Now to deal with the matter of whether the Claimant was notified of the Hearing on the charges set forth in the Carrier's letter of May 24, 1982. The record of Carrier efforts to notify him are set forth in detail in the original Award No. 24880 and are incorporated herein by reference. Two of the letters of notification sent by the Carrier, i.e., those of May 24, 1982, and June 7, 1982, were sent to the address Claimant had registered with the Carrier. They were both sent via Certified Mail Return Receipt Requested. The third notification letter dated June 14, 1982, was hand-delivered to the Claimant by Richard J. Jones, of the Carrier. All of these actions by the Carrier in attempting to notify the Claimant of the charges against him and the Investigative Hearing to be held thereon were documented in the Carrier Submission which was reviewed during the Board Hearing of May 24, 1982.
                        Award Number 26058 Page 6

                        Docket Number MS-25095


During the Rehearing, the Claimant stated he had not received the two letters sent to him via Certified Mail. He acknowledged living at that address for a time but stated he was not living there at the time the letters were sent. He added that he checked for mail at that address from time to time and on one such occasion found a notice that a Certified letter was being held for him at the Post Office. On checking the Post office, however, no record of the letter was found. The notification letter of June 14, 1982, addressed to the Claimant was hand-delivered to the Claimant by Richard J. Jones, a Carrier Representative. There was some question on the matter of his reluctance to accept that letter because Mr. Jones was unable to advise him of its contents. The letter was delivered to him nonetheless as documented in Exhibit 4-C of the Carrier Submission.
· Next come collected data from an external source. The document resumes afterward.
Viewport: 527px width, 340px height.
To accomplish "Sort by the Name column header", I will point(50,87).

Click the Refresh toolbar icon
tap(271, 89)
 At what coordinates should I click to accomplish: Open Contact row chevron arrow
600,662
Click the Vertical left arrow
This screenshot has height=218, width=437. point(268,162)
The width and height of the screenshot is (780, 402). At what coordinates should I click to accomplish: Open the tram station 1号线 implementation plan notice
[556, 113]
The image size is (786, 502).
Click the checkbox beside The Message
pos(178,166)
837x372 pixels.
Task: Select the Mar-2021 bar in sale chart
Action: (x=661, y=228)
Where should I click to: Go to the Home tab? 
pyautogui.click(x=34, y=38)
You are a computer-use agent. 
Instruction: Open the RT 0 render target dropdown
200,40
Now to deal with the contention made by the Claimant during the Rehearing that the charges covered by the Carrier's letter of May 24, 1982, were not sufficiently serious to warrant termination.
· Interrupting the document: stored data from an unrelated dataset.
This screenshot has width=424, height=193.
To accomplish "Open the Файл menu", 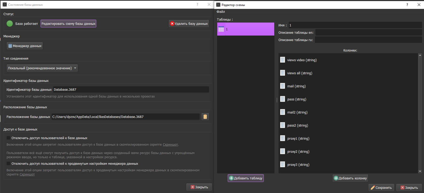I will click(221, 12).
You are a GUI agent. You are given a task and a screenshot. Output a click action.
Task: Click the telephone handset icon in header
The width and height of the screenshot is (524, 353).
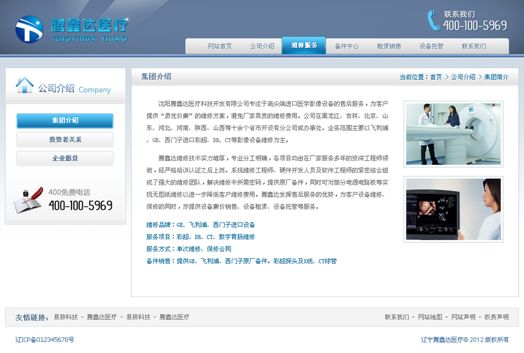coord(434,20)
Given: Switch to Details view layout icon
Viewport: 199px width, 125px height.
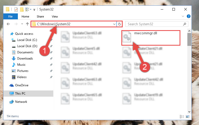Looking at the screenshot, I should click(182, 116).
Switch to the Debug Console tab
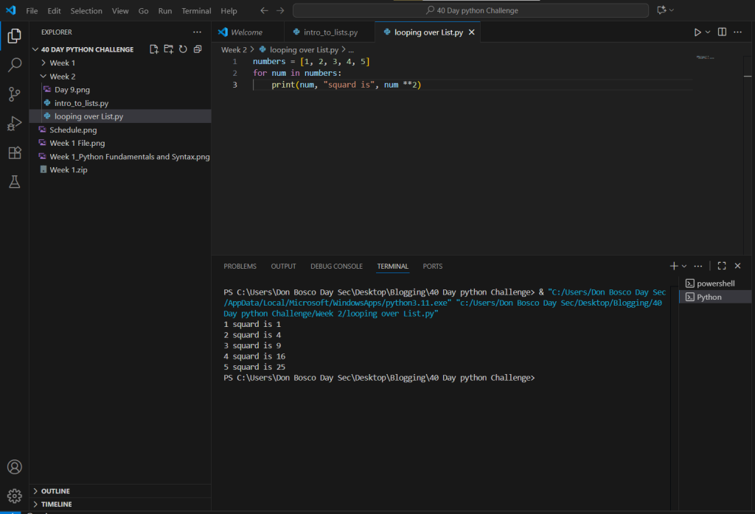The height and width of the screenshot is (514, 755). pyautogui.click(x=336, y=267)
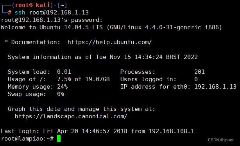
Task: Click the root@lampiao shell prompt
Action: click(27, 139)
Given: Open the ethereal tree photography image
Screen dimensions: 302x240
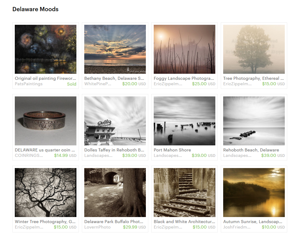Looking at the screenshot, I should [x=254, y=49].
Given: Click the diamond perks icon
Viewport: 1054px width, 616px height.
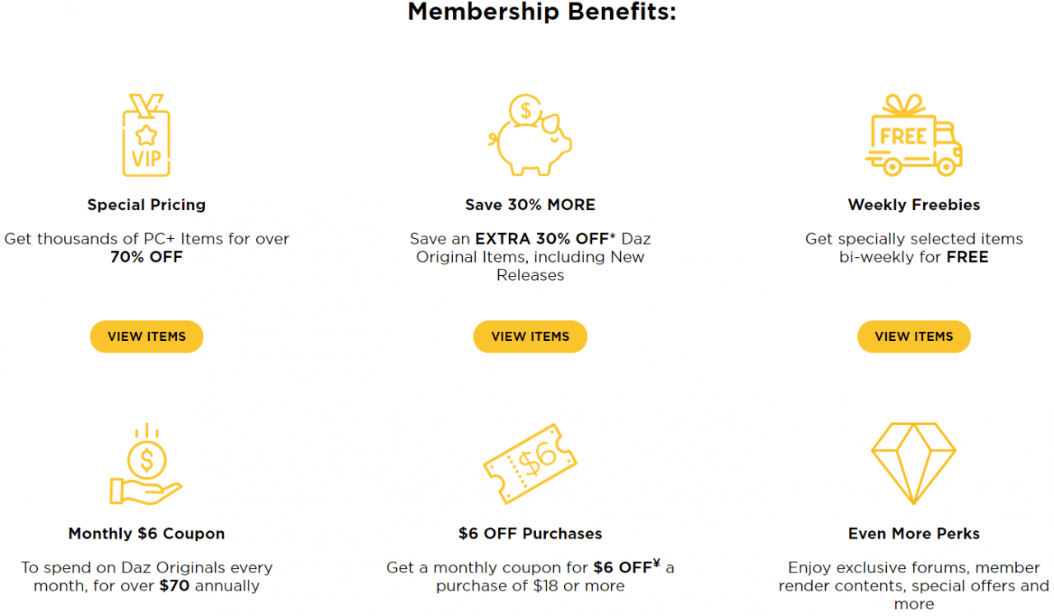Looking at the screenshot, I should pos(914,463).
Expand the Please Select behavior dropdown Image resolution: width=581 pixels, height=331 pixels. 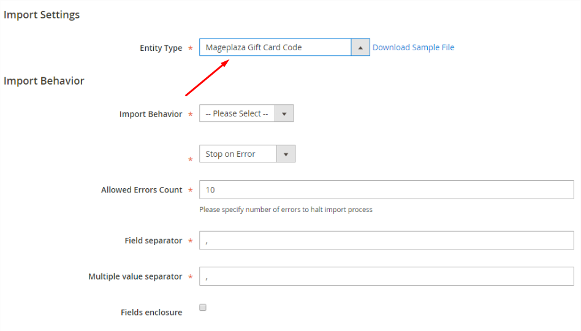pos(246,113)
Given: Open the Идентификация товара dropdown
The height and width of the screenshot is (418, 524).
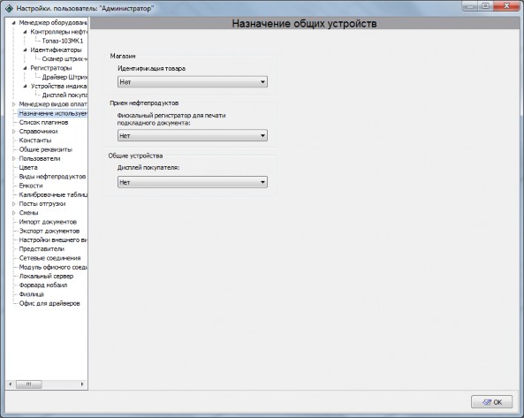Looking at the screenshot, I should click(x=193, y=82).
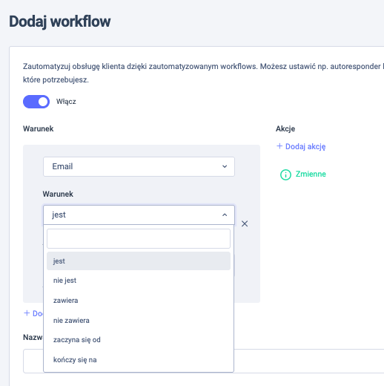Open the Zmienne variables link
The width and height of the screenshot is (384, 386).
click(x=311, y=174)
The specific charges filed against Claimant were a result of his conduct in the Ramada Inn, Ogden, Utah, on the night of April 24, 1982, and were set forth in the original Award together with supporting evidence. There is no need for repetition at this point. The charges were not refuted in the original Board Hearing since the Claimant was not there nor was he present at the Investigative Hearing conducted by the Carrier. At the Rehearing, the Claimant admitted to differences with the Hotel Clerk but minimized his own actions as to creating a disturbance. Claimant also stated there was some problem about paying extra for a separate room but that he later returned and offered to make such payment.
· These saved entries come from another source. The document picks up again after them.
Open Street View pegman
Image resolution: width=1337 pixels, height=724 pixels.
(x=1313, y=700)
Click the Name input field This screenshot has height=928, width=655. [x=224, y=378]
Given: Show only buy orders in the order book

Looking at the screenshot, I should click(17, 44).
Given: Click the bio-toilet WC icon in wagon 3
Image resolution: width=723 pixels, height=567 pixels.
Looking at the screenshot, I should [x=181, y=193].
During the Rehearing the Grievant made no reference to previous disciplinary actions which were,taken into account by the Carrier in its decision to terminate his services.

                    DISCUSSION OF FINDINGS


Claimant's allegation of misrepresentation is to the effect that he did not authorize the Organization to represent him in the handling of his grievance. This falls for lack of support in provisions of the Railway Labor Act and the terms of the applicable Labor Agreement. It is basic in the handling of Railway Labor claims and grievances that the Organization was duty bound to represent him under its responsibility as the duly authorized Representative of his craft or class. Thus, when the Carrier filed charges against Claimant in its letter of May 24, 1982, and set a date for an Investigative Hearing, it was required to file a copy of the charges and notice of Hearing with the General Chairman. He did not need any special authorization from Claimant to proceed in fulfilling his responsibility as Claimant's authorized Representative. This is the usual manner for handling grievance matters on the Railroad as prescribed in the Act as set forth in Section 153 First (i) quoted above.
                        Award Number 26058 Page 7

                        Docket Number MS-25095


The Organization's actions as Representative of the Claimant began in May, 1982, soon after the charges were filed and a date was set for the Investigative Hearing. As such Representative, actions continued through the rest of 1982 by various efforts, first in arranging with the Carrier for postponements, and later in appeals for reversal of the termination. It was not until April, 1983, some eleven months after the charges were filed, that any notice was received by the Carrier that Claimant had elected to retain his own Counsel to represent him. It was then, and only then, that the Organization was relieved of its responsibility to represent him as a member of the craft or class.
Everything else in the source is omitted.